Des véhicules chinois fabriqués en France, c'est désormais en bonne voie. En effet, Dong Feng s'apprête à assembler l'un de ses modèles au sein de l'usine Stellantis de Rennes, située en Ille-et-Vilaine. Ce projet fait suite à un accord stratégique entre les géants de l'automobile français et chinois. Les employés accueillent cette nouvelle comme un très bon signe, puisque cela promet de relancer l’activité sur le site.
Ce texte correspond à une partie de la retranscription du reportage ci-dessus. Cliquez sur la vidéo pour la regarder dans son intégralité.
Les travailleurs de Stellantis ont reçu une annonce qui pourrait changer la donne : l’usine de Rennes va commencer à produire des voitures Dong Feng à partir de 2028. “On espère que cela va permettre d’augmenter le volume de production, de recruter du personnel, et de retrouver un rythme de travail de trois équipes comme par le passé”, se réjouit l'un des salariés. En revanche, certains expriment aussi des inquiétudes : “J’ai peur qu’à l’avenir, ils viennent transférer des ouvriers chinois ici”, confie un autre ouvrier.
Les SUV électriques de Dong Feng qui sortiront des lignes de l’usine ne seront pas des modèles à bas prix, avec un coût initial d’environ 50 000 euros.
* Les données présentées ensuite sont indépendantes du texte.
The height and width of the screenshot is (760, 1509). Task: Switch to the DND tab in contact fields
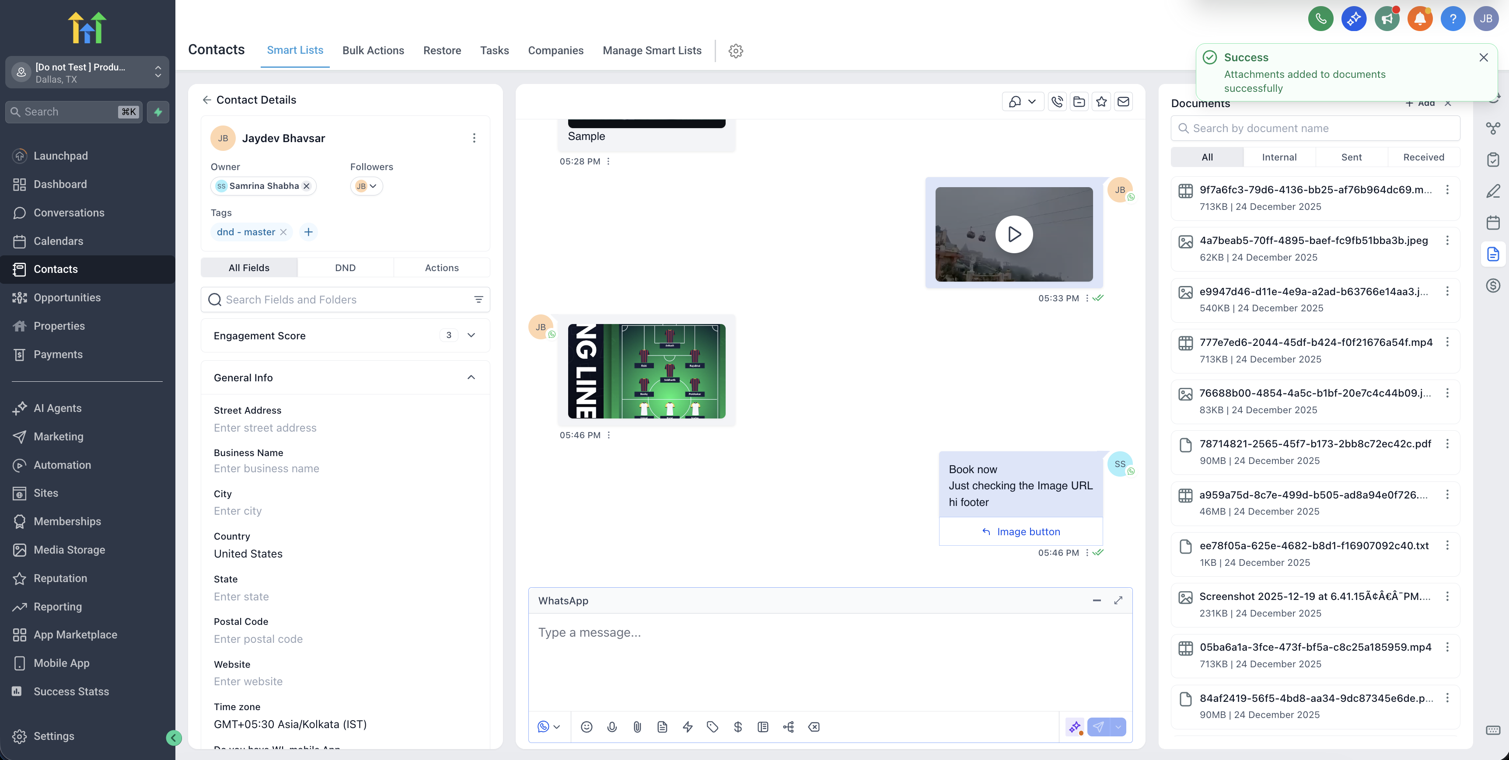click(346, 268)
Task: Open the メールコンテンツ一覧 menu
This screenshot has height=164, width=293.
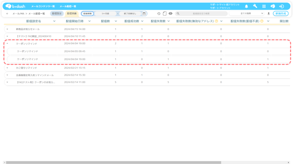Action: [43, 6]
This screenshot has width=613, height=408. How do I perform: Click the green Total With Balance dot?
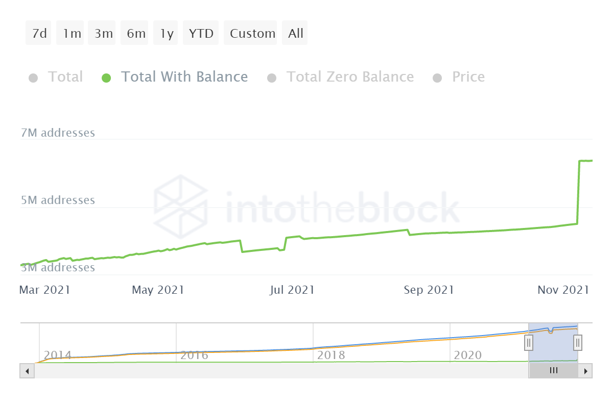click(x=106, y=78)
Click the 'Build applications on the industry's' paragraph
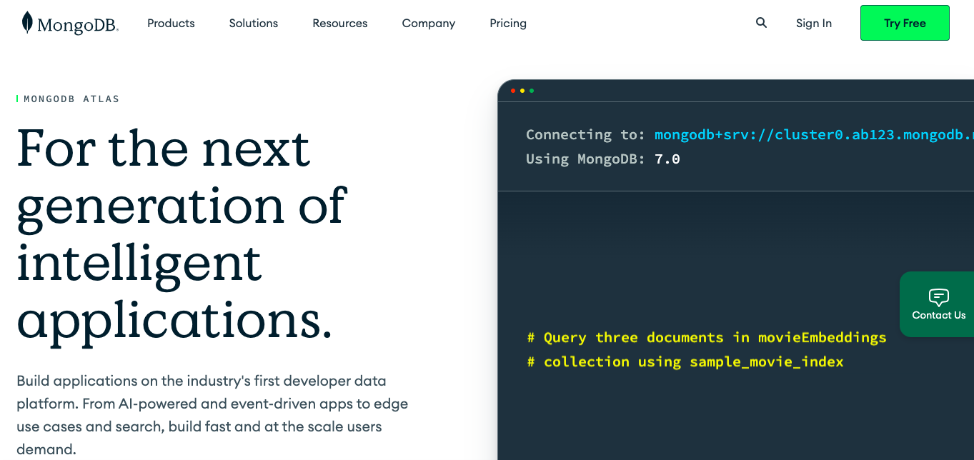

Actuellement, la seule voiture produite à Rennes est la C5 Aircross, un modèle de Citroën. Cependant, l’usine n’opère pas à pleine capacité, ce qui a poussé Stellantis à collaborer avec Dong Feng. “Pour nous, cette annonce est comme une bouée de sauvetage. Nous sommes dans une situation difficile en Europe, avec des usines qui peinent à fonctionner normalement. Cette décision est donc assurément positive, même si beaucoup reste à définir,” assure Laurent Valy, délégué syndical CFDT chez Stellantis Rennes-La Janais.
Des usines chinoises se développent en Europe
Rennes n'est pas la seule localité européenne qui attire l'attention des fabricants chinois. Stellantis a également établi un partenariat avec Leapmotor pour ses installations en Espagne, à Saragosse et Madrid. D'autres acteurs comme Chery et Xpeng se lancent eux aussi dans l'aventure européenne avec des sites de production à Barcelone et Graz, respectivement.
BYD, la célèbre marque chinoise, envisage même la construction de sa propre usine sur le vieux continent. “Nous devrions voir sortir notre premier véhicule d'une usine en Hongrie d'ici la fin de l'année,” annonce Dorothée Bonassies, directrice générale de BYD France. Bien que les coûts de production soient plus élevés en Europe, cela présente certains avantages. “Un constructeur peut compenser par des prix de vente plus élevés en Europe par rapport à ceux pratiqués en Chine, tout en évitant les droits de douane en transportant ses véhicules directement depuis son usine locale,” explique Arnaud Aymé, expert en transports chez Sia Partners.
Tout cela contribuera à renforcer les ventes des manufacturiers chinois en Europe, qui ont représenté 6% du marché l'année dernière. Cette dynamique pourrait bien transformer le paysage automobile européen dans les années à venir.